**Your tasks:**
A: In one to three sentences, explain why the text on peptide drugs says that having more bioactive peptides would offer more options.
B: Copy the text on peptide drugs from "That’s where the" up to and including "automatically impart bioactivity.", and swap "store" for "shop".

That’s where the aquatic microbiome comes into the picture – that’s our store ; except that all our usable pieces are mixed in with things we don’t necessarily need, so we have to sort them. In our last blog, we described the untapped potential of the microbiome and Biosortia’s technology to literally sort through and find bioactive peptides. With today’s technology, it is possible to ‘design’ peptides in the laboratory, but just putting amino acids together in combinations does not mimic the brilliance and diversity of nature, nor does it automatically impart bioactivity.
Peptide drug market
Today, over 60 peptide drugs are approved in the United States and other major markets.[2, 4] Peptides are versatile – they are highly selective for their targets, effective, and well-tolerated therapies. Thus, it stands to reason that having more bioactive peptides would offer more options. In 2015, there were approximately 140 peptide therapies being evaluated in clinical trials and over 500 therapeutic peptides in preclinical stages.
Just a few weeks ago, Clarivate Analytics released its 2017 Year in Review for the Life Sciences. In it, they state that Oncology represents the largest activity for large Biopharma with over $30 billion in overall transactions with immuno-modulating peptides outnumbering most other therapeutic interests, save for small molecules. Currently, there are approximately 250 drug molecules in active development and over 20 specific immuno-oncology therapeutic targets under investigation (Figure 1). It is clear that the search for cancer immunotherapy is increasing. Keeping pace with discovery, peptide-based therapeutic products are receiving an increasing rate of approval by the US FDA. Immuno-oncology therapies could be unparalleled in their ability to treat and cure patients.

**Source material:**
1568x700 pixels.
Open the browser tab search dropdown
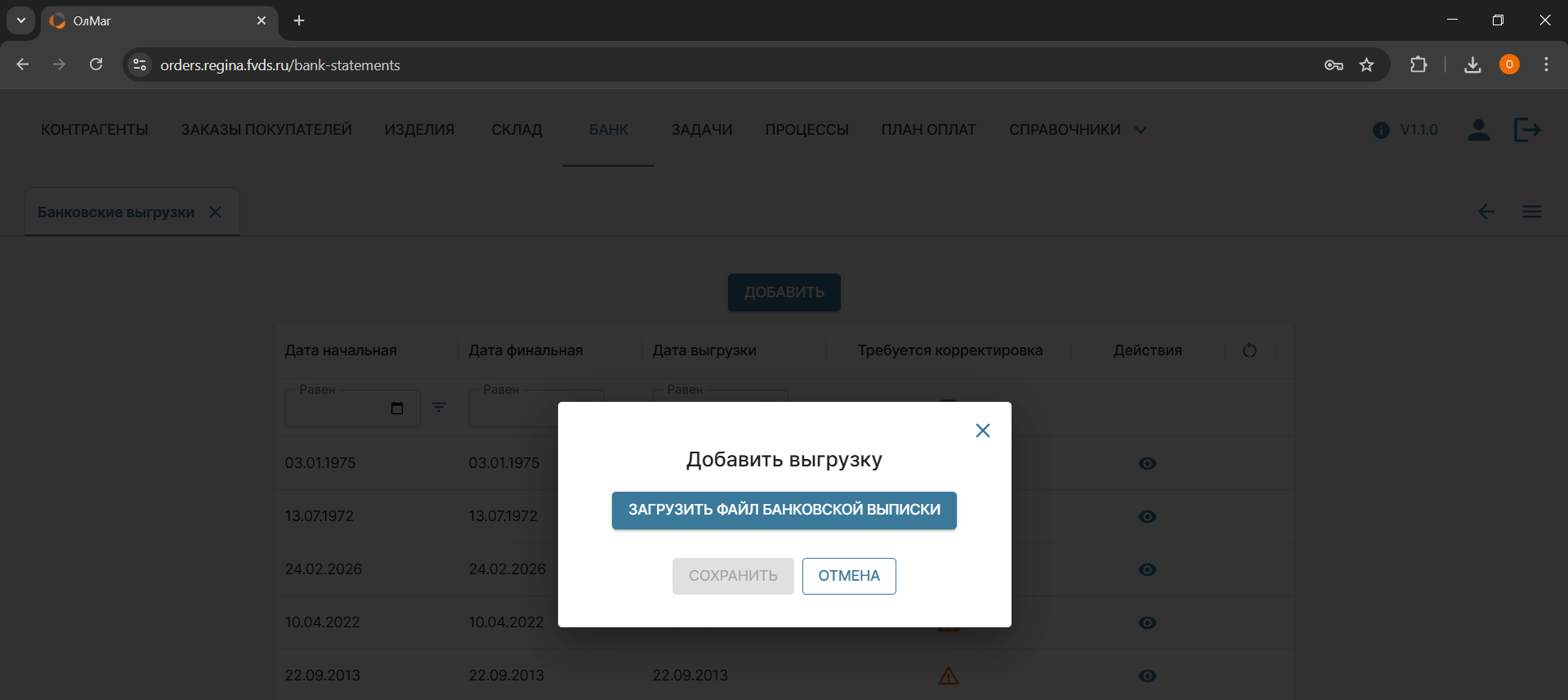[21, 20]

**Exercise answers:**
A: Peptides are versatile: they are highly selective for their targets, effective, and well-tolerated as therapies. Because of that, having more bioactive peptides would give more options.

B:
That’s where the aquatic microbiome comes into the picture – that’s our shop ; except that all our usable pieces are mixed in with things we don’t necessarily need, so we have to sort them. In our last blog, we described the untapped potential of the microbiome and Biosortia’s technology to literally sort through and find bioactive peptides. With today’s technology, it is possible to ‘design’ peptides in the laboratory, but just putting amino acids together in combinations does not mimic the brilliance and diversity of nature, nor does it automatically impart bioactivity.